Thursday 13 February 2014

To settle?

A mid-week post as the days just seem to pass me by recently. If I sit at a computer it is very intentional in that I sit to do some work or respond to emails that require a computer rather than a quick effort on my iPhone.

I have been spending some time in Durham staying with my sister, and spending a lot of time on either the train or in my car to and from various places. Living out of a suitcase has not been ideal, but change is always good in my books. Change prevents stuckness and it allows us to keep an open mind and open heart. There is nothing more stifling and constraining for me than enduring the same routine day in day out - the same people and the same places.
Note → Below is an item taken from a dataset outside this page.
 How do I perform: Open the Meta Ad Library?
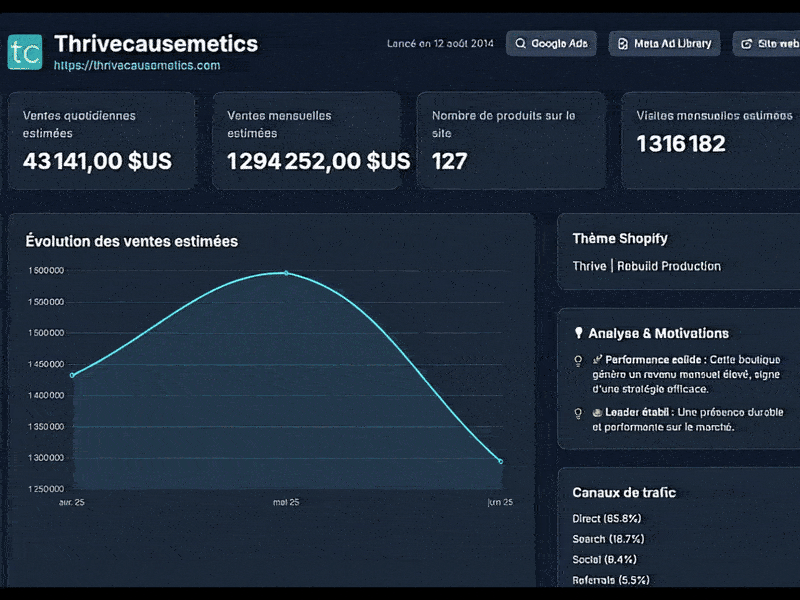click(x=663, y=43)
The same roads, the same conversations.. There is something about familiarity that of course is homely and safe and habitual, but I hope that my soul has enough curiosity in it to never feed my habitual side so much so that I retreat and never come back. I said to a good friend recently that I don't think I am made to settle. Some people are, but I don't think I will ever simply 'settle'. As with everything, there is a balance, and the balance here is that it is, and always will be useful to keep the feet firmly on the ground, where ever the ground may be.

Back to the week - It is one of those weeks where anything and everything could and has happened. I just wonder what I will wake up to in the morning... There has been shows, late night travelling, early morning alarms, incredibly beautiful sunrises, snow, wine drinking, a lot of work, and some very, very wonderful people.






Friday 7 February 2014

creatures of habit?

It is almost Friday and I am almost in disbelief that I have made it to two weeks with no day off... Needless to say, six cups of coffee were consumed today. Some old habits really do die hard. There have been some really nice moments of the past few days, one of the nicest being this sunrise on Tuesday morning. Tuesday was a very testing day; one I don't think I will forget easily, but at least it began with something beautiful!


Tuesday 4 February 2014

Back to reality...

Back to reality with a heavy thud. Although my reality this week does consist of coming back home to a bathroom each night which is absolutely and categorically non-functional. No lights, bath, shower, toilet.... We are having a new bathroom fitted, but whilst the workmen re-fit the floor or something similar, we do not even have a functioning toilet. I have seriously considered booking into a hotel for tomorrow evening. I am still considering this as a very real possibility. Life seems very unappealing without the simple pleasure (AKA requirement) for a shower...I do plan to pack an overnight bag in the morning. It is an unavoidable situation, so any anger or frustration would be an unproductive use of energy. But nevertheless, I am a highly exhausted and disgruntled inhabitant of my home right now.

Work has been busy today - this is how I have 'thudded' back to reality. I bumped into a tutor who came on the weekend away this weekend as we were both leaving University this evening. We shared a conversation that had an implicit and mutual understanding of exhaustion. But, nevertheless, exhaustion that stems from something good does tend to instill a (somewhat small) sense of energy too... I think tomorrow I shall try a little more to locate my energy rather than the part of me that must have a cup of coffee by my side all day long.

Sunday 2 February 2014

Weekend at Cober Hill

This weekend was spent just north of Scarborough on a University training/residential weekend. There are no words that would/could describe the trip, but it is safe to say that a tired mind, body, and soul is the sign of a good weekend which was filled with learning, hard work, log fires, and plenty of wine. It seems I took to photographing the views...
I spent two hours driving home this evening whilst the sun set right in front of me. This was the most wonderful way to bring me back home.
Reality will re-commence tomorrow morning.... I am certain that coffee will be my trusty companion.